TransECG: Leveraging Transformers for Explainable ECG Re-identification Risk Analysis
Ziyu Wang, Elahe Khatibi, Kianoosh Kazemi, Iman Azimi, Sanaz Mousavi, Shaista Malik, Amir M. Rahmani
TL;DR
TransECG introduces a Vision Transformer based framework for ECG re-identification risk analysis that jointly delivers high predictive accuracy and interpretable insights. By leveraging self-attention, it identifies key ECG segments such as the R-wave and P-R/S-T intervals that drive gender, age, and participant ID classifications, providing explanations aligned with clinical knowledge. On four real-world datasets comprising 87 participants, TransECG achieves accuracies of 89.9% for gender, 89.9% for age, and 88.6% for ID re-identification, with ROC-AUCs up to 0.99, while offering explicit attention-based explanations of salient ECG components. This combination of performance and interpretability supports privacy-conscious ECG data sharing and informs privacy-preserving strategies in healthcare data spaces.
Abstract
Electrocardiogram (ECG) signals are widely shared across multiple clinical applications for diagnosis, health monitoring, and biometric authentication. While valuable for healthcare, they also carry unique biometric identifiers that pose privacy risks, especially when ECG data shared across multiple entities. These risks are amplified in shared environments, where re-identification threats can compromise patient privacy. Existing deep learning re-identification models prioritize accuracy but lack explainability, making it challenging to understand how the unique biometric characteristics encoded within ECG signals are recognized and utilized for identification.

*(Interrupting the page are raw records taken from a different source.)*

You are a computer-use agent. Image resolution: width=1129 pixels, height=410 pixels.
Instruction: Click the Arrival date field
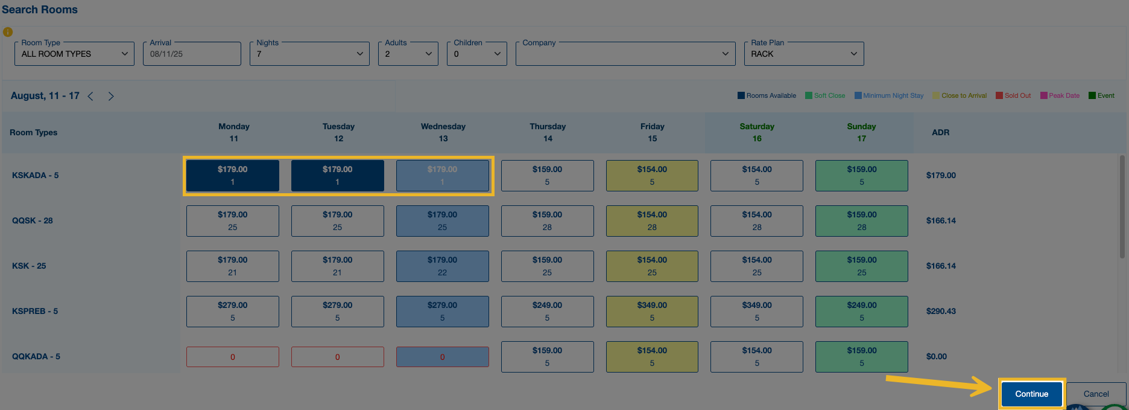(192, 54)
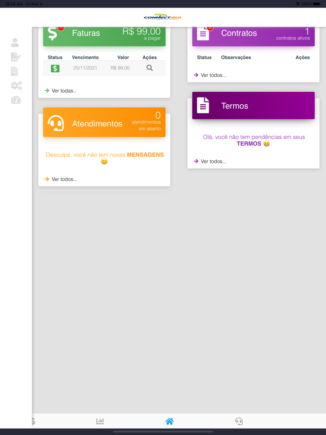Switch to the chart statistics tab
The width and height of the screenshot is (326, 435).
[100, 421]
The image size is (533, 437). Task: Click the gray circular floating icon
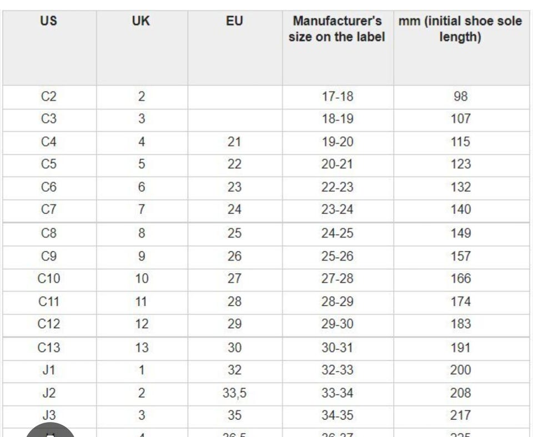(51, 430)
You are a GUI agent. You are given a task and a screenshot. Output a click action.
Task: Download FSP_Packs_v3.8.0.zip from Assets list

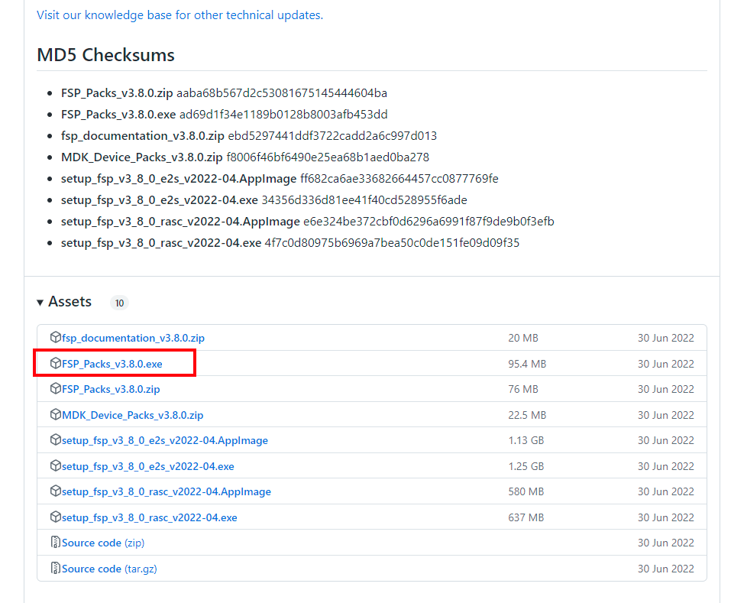[x=111, y=389]
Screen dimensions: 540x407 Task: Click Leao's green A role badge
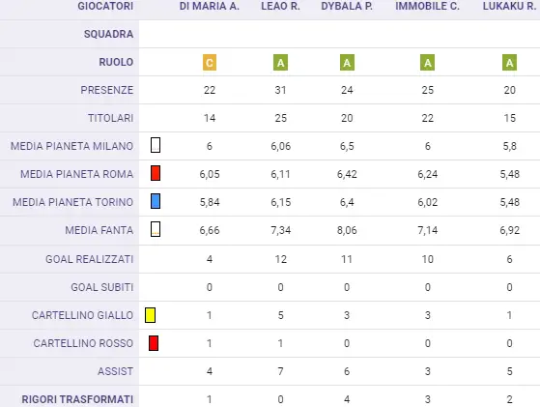[280, 63]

Without these insights, despite high accuracy, developing secure and trustable ECG data-sharing frameworks remains difficult, especially in diverse, multi-source environments. In this work, we introduce TransECG, a Vision Transformer (ViT)-based method that uses attention mechanisms to pinpoint critical ECG segments associated with re-identification tasks like gender, age, and participant ID. Our approach demonstrates high accuracy (89.9% for gender, 89.9% for age, and 88.6% for ID re-identification) across four real-world datasets with 87 participants. Importantly, we provide key insights into ECG components such as the R-wave, QRS complex, and P-Q interval in re-identification. For example, in the gender classification, the R wave contributed 58.29% to the model's attention, while in the age classification, the P-R interval contributed 46.29%. By combining high predictive performance with enhanced explainability, TransECG provides a robust solution for privacy-conscious ECG data sharing, supporting the development of secure and trusted healthcare data environment.